Surinder Singh, a science teacher in the government senior secondary school in the Basti area of Jalandhar, said he had encouraged his daughter to opt for humanities.

“She wants to go abroad after 10+2 for for further studies, so there was no point to take science subjects as not several opportunities are available in other subjects,” he said. “Students are preferring to study abroad after 10+2 and they opt for those subjects which can get them through their foreign dreams.”

Jalandhar district science supervisor Baljinder Singh said they had been asked to increase 20 per cent students in science stream every year against the existing number of students in the stream so that it reaches a “respectable” number.

“Such instructions have been there for over a decade,” he said. “But now, students have large opportunities and they are more attracted to social sciences.”

One reason for the miniscule preference for the science stream could be that almost 40,000 of the students who wrote Class 10 board exams in 2018 have “compartments” in either maths, science or English, that is they failed in one or two of these subjects and have to reappear these exams even though they have been admitted to Class 11.
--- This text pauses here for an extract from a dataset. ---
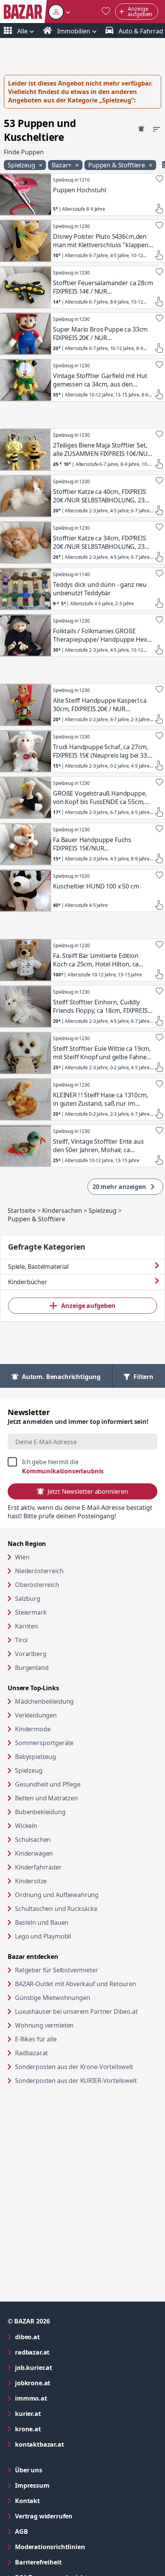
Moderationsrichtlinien (50, 2547)
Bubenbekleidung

But even students with high marks are not opting for sciences.

Azra, a girl student of Government Senior Secondary School Nehru Garden, scored 93% marks in class 10th this year but she opted for commerce. “I want to become a bank officer, so I need to study commerce, and not science. My teachers also supported my decision,” says said Azra, adding that several of her classmates who scored 70 to 80 per cent marks in 10th opted to join the commerce stream.

Sakshi of Government senior secondary school Kapurthala scored above 90% marks and her first choice was commerce. “I wanted to do B.Com but my teachers were unhappy with my decision and they have asked me to join science stream,” she said. Sakshi has joined science classes, but is unsure about continuing and may go back to commerce.

Rukhsana, another student of Government Senior Secondary School in Jalandhar, had scored above 85 per cent marks in class 10th last year, but she opted for humanities as she wanted to pursue a career in fine arts. “I want to pursue a career in law. Then, why should I go for science,” said Gurpinder Kaur, a students of Meritorious School Talwara.

District Education Officer Jalandahr Satnam Singh said that the fewer admissions to the science stream could be attributed to the shortage of staff for some science subjects. “In our district, we are 15 to 20 per cent short of teachers in different science subjects including physics, chemistry, bio and math,” he said.

But even in the “meritorious” schools of Punjab, specially set up to prepare science and commerce stream students, the maximum vacancies are in physics, chemistry, biology and maths. The posts of 96 teachers are vacant while the sanctioned strength is around 150 for the science subjects.

Punjab Education Minister OP Soni could not be contacted for his comment.